Start of Block

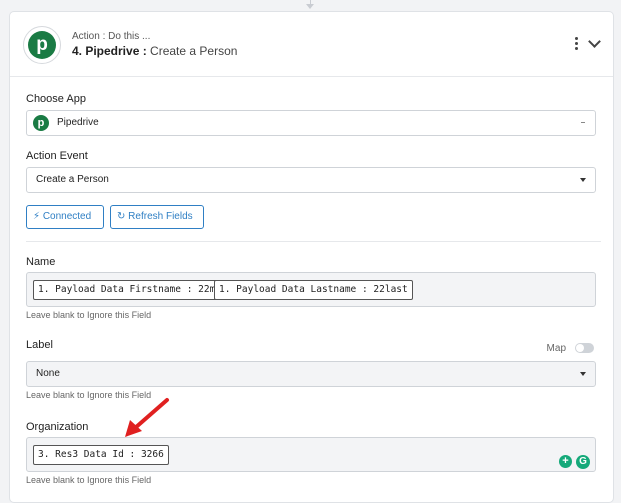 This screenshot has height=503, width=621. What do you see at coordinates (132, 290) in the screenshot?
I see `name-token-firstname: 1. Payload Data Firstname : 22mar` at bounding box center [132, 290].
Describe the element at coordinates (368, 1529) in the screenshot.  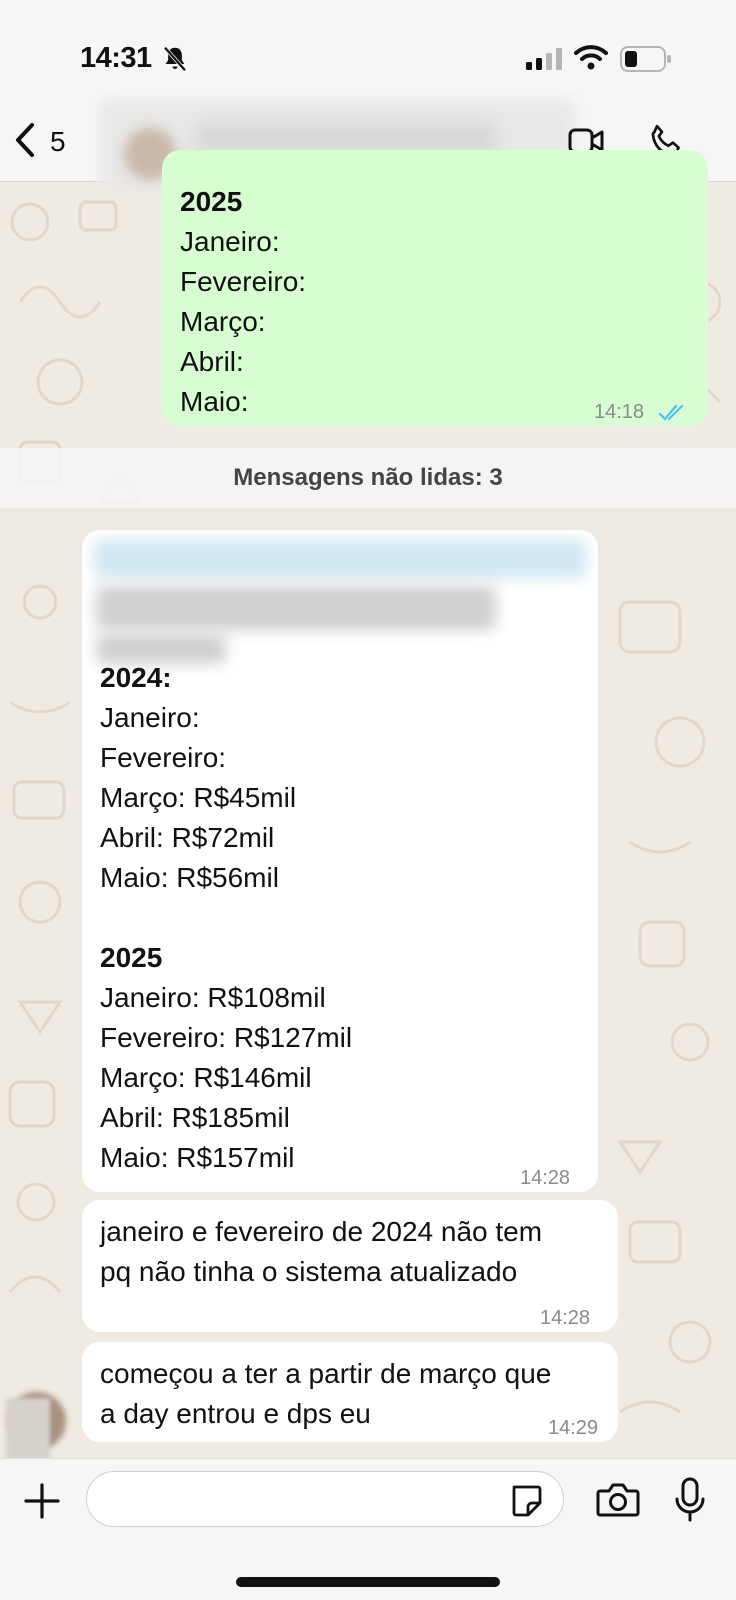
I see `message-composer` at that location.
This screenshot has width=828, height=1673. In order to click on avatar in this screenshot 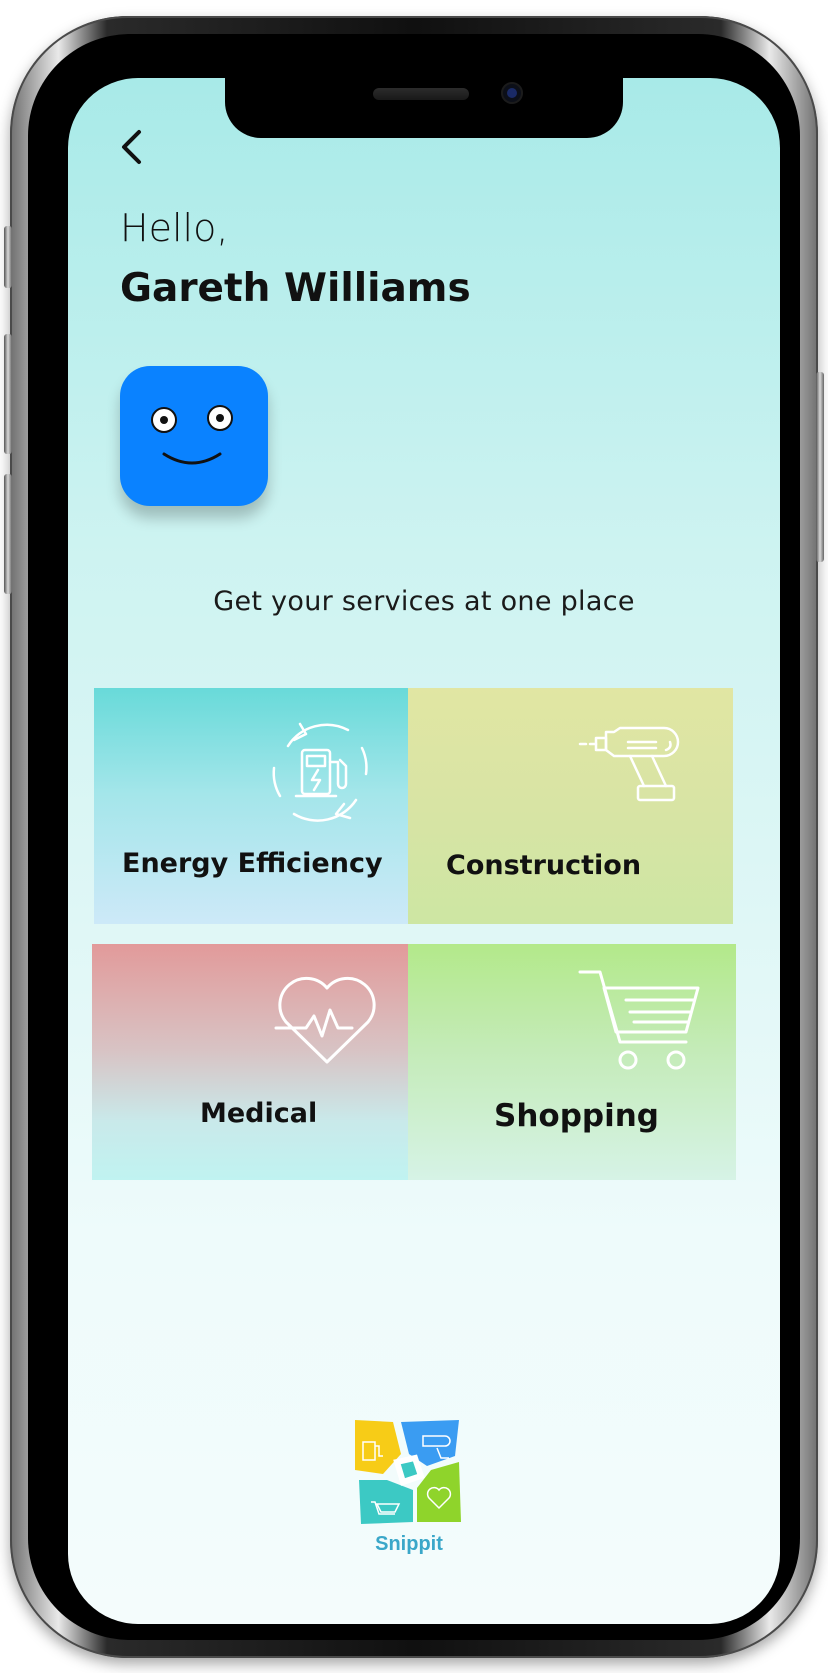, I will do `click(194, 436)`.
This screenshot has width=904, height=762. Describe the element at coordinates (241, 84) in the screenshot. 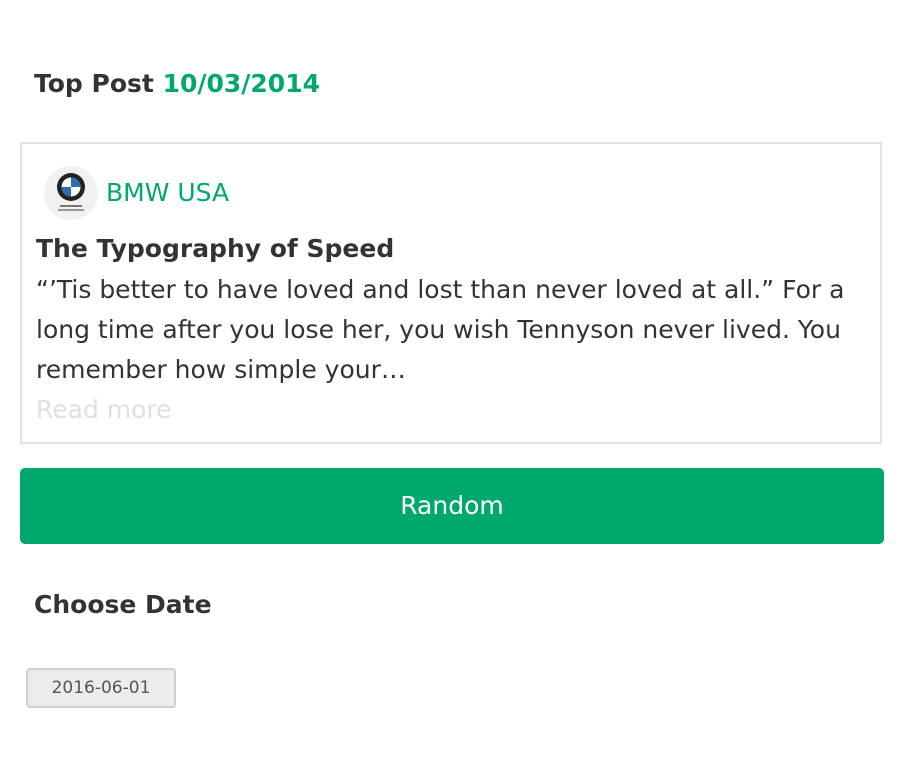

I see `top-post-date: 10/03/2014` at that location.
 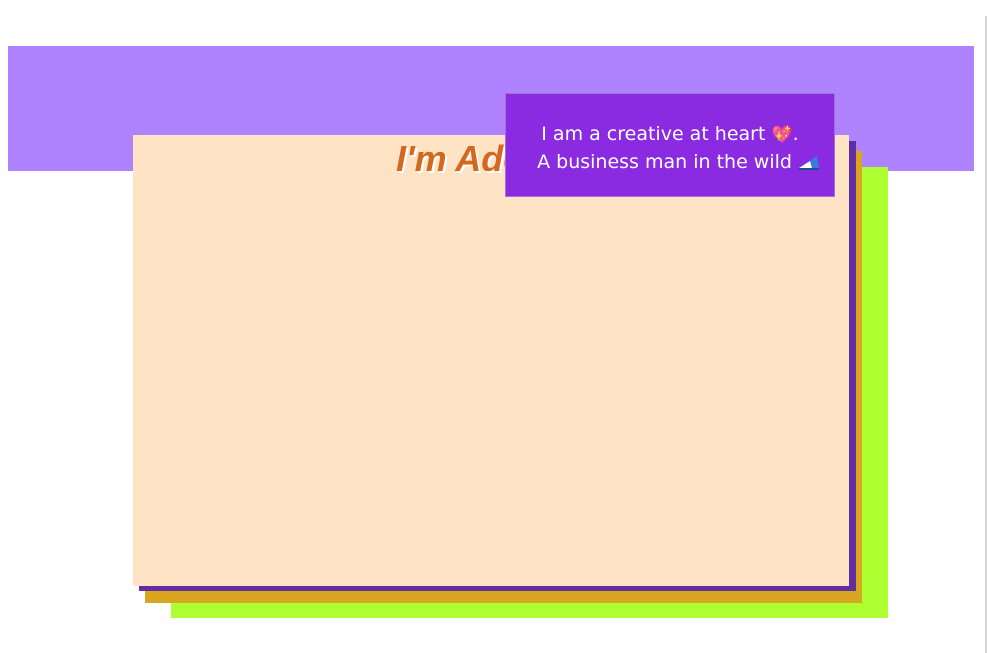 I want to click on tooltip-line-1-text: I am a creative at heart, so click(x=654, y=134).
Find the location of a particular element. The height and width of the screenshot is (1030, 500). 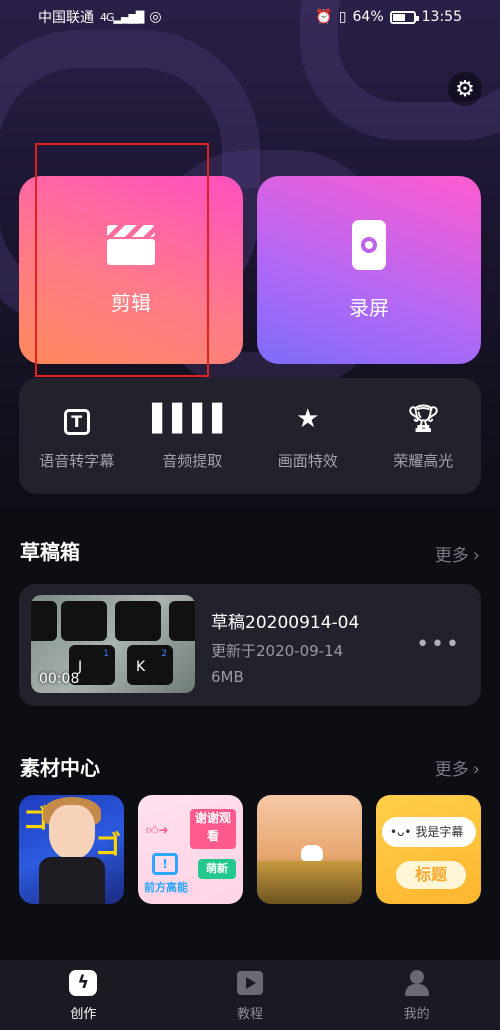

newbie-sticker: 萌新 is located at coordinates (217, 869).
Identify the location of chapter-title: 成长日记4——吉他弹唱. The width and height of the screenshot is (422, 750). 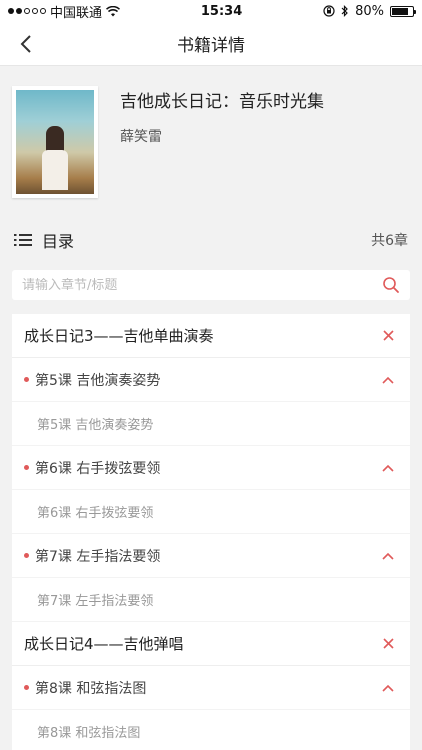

End of Block

| YOUR INSTRUCTIONS |
Copy out everything from the entry line containing "Find the location" down to the last line of the entries, including both ends, without changing any wording. Leave the pictures out of your copy.

| EXERCISE RESPONSE |
Find the location of a particular element. The height and width of the screenshot is (1030, 500). 

newbie-sticker: 萌新 is located at coordinates (217, 869).
Identify the location of chapter-title: 成长日记4——吉他弹唱. The width and height of the screenshot is (422, 750). 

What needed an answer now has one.